Windows Intune launches: cloud brings enterprise management to the masses

Windows Intune launches tune up

Microsoft has made Windows Intune, its cloud-based management service bundled with Windows 7, commercially available as of March 23. Offered as a subscription, the release makes it easier for midsize IT leaders to function at enterprise levels by leveraging the cloud.

Intune is the successor to the never-released Microsoft project known as System Center Online Desktop Manager (SCODM). The service, which launched to a beta of 1,000 companies last April, is expected to cost $11 per seat, per month, including management service, as well as Windows 7 Enterprise upgrade rights. For $1 per user per month, customers get the Microsoft Desktop Optimization Pack of on-premises tools as part of the bundle.

Midsize feeling “out of tune”

The move comes as many IT professionals expect Intune to transform the way businesses manage their “distributed assets.” As a cloud-based management tool,  it brings enterprise functionality to the masses, including patching, antivirus, malware, remote control, and augmenting the management of mobile assets.

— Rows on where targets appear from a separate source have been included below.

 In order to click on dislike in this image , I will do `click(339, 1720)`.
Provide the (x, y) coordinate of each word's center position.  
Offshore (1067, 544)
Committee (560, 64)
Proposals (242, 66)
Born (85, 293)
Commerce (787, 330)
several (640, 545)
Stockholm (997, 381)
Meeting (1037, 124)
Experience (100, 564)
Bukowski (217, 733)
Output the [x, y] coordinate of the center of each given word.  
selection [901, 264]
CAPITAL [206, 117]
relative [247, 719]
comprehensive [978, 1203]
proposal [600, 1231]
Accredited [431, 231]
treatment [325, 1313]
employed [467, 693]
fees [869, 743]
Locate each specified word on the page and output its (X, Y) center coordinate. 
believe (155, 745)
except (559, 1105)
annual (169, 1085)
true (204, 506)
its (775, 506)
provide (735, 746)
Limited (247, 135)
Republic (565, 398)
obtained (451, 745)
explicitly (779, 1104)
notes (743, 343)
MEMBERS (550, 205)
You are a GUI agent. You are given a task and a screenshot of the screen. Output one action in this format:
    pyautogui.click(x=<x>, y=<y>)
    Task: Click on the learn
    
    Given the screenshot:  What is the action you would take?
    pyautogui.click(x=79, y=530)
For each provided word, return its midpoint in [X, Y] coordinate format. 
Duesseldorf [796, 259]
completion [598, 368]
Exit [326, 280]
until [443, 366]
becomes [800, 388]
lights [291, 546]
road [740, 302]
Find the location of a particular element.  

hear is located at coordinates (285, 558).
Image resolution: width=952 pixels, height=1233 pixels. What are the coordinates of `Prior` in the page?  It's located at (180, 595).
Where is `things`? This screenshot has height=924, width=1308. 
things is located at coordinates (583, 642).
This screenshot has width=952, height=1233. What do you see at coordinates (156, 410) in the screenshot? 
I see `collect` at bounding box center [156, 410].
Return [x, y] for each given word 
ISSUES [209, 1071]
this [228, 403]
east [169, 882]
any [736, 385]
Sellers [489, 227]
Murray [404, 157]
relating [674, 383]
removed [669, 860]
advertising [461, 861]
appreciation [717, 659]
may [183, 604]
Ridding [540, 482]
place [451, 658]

A common issue these days, especially with midsize organizations, is that IT leaders have limited control or resources for their assets. With other business-driven priorities and limited resources to select, deploy, and maintain systems, coupled with ever increasing security threats and environmental changes, many organizations are feeling, excuse me, “out of tune”.

The Windows 7 Enterprise upgrade provided with the subscription gives organizations a standardized environment, which has tangible benefits beyond security and management, and provides users with the best possible Windows experience. Intune then delivers cloud-based management and security capabilities that are administered through a simple web-based console, which enables management of PCs from virtually anywhere.

I think that it is fantastic that organizations of all sizes can now get enterprise class management and security functionality, without the hassle and up-front investment that comes with an on-site deployment. Windows Intune does not even rely on Microsoft Active Directory to organize the managed computers. Regardless of a computer’s domain membership, you are free to organize its group membership in Windows Intune however it works for you.


Windows Intune is available via an annual subscription, though payments are made monthly. While you can cancel at any time, there is an early termination fee for subscriptions that are cancelled before the end of the one-year term.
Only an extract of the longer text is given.